Die Gestaltpsychologen erforschten die menschliche Wahrnehmung. Während die seinerzeit etablierten Wahrnehmungsmodelle davon ausgingen, dass Wahrnehmung so funktioniere, dass die Sinnesorgane Reize an das Gehirn „senden“ und dieses diese Reize dann auf Basis von Erfahrung und Abgleich lediglich „interpretiert“, kamen die Gestaltpsychologen im deutlichen Widerspruch dazu zu dem Schluss, dass Wahrnehmung ein eigenständig dynamischer schöpferisch-kreativer Akt sei, in dessen Zuge es zur psychischen „Produktion“ von Wahrnehmungseinheiten („Gestalten“) käme.

Obgleich Gestaltpsychologie als eigenständige wissenschaftliche (Teil-)Disziplin heute eigentlich nur noch eine Fußnote der Wissenschaftsgeschichte bildet, spielen die dort formulierten Gestaltgesetze und die damit verbundenen theoretischen Implikationen im Zusammenhang mit Medien und Medientheorien nach wie vor eine teilweise wesentliche Rolle.

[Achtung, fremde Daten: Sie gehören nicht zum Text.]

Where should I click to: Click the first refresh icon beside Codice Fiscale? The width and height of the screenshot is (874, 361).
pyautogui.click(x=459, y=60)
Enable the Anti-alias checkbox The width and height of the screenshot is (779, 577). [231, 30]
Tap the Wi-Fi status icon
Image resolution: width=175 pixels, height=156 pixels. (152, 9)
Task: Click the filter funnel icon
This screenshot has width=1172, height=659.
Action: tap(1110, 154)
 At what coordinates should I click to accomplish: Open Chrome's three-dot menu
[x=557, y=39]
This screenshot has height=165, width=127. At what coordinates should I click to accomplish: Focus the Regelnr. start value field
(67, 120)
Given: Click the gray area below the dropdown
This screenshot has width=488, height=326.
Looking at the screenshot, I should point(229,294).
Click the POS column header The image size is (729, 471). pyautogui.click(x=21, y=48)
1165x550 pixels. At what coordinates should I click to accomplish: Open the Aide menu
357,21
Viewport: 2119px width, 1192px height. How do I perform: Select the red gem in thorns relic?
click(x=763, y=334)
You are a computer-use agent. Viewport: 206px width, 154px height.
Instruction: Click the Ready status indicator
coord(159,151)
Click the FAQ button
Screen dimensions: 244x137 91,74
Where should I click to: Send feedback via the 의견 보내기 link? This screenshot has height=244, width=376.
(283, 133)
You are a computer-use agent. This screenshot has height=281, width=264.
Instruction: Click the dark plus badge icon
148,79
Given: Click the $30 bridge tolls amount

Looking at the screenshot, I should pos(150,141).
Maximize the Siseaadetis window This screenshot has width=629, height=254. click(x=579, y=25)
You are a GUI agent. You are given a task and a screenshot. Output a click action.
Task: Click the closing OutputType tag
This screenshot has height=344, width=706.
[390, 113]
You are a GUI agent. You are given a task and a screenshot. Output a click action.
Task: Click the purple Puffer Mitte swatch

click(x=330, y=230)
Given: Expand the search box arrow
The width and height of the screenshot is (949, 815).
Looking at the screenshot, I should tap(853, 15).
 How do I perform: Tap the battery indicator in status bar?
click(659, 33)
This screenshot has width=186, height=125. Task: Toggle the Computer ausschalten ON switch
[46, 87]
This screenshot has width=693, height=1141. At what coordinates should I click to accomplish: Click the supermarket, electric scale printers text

Gestaltpsychologie stellt gewissermaßen ein grundlegendes theoretisches Instrumentarium zur Verfügung, auf welches (manchmal implizit, manchmal explizit) so manche Medientheorie, mindestens ebenso viele (Medien-)Designtheorien oder –richtlinien und auch Kunsttheorien aufbauen.

Im Seminar sollen zunächst die Grundlagen gestaltpsychologischer Theorie erarbeitet werden. Anschließend werden diverse medientheoretische und auch medienpraktische Ansätze auf ihren gestaltpsychologischen „Gehalt“ hin analysiert. Insofern das verbindende Element der betrachteten Ansätze lediglich im Rückgriff auf dieselbe Wahrnehmungstheorie besteht, wird es sich um sehr heterogene Ansätze handeln – das Seminar wird einen relativ „wilden Ritt“ durch medienwissenschaftliche Landschaften unternehmen, was auch bedeutet, dass das Lesepensum nicht vollkommen unbeträchtlich sein wird (!).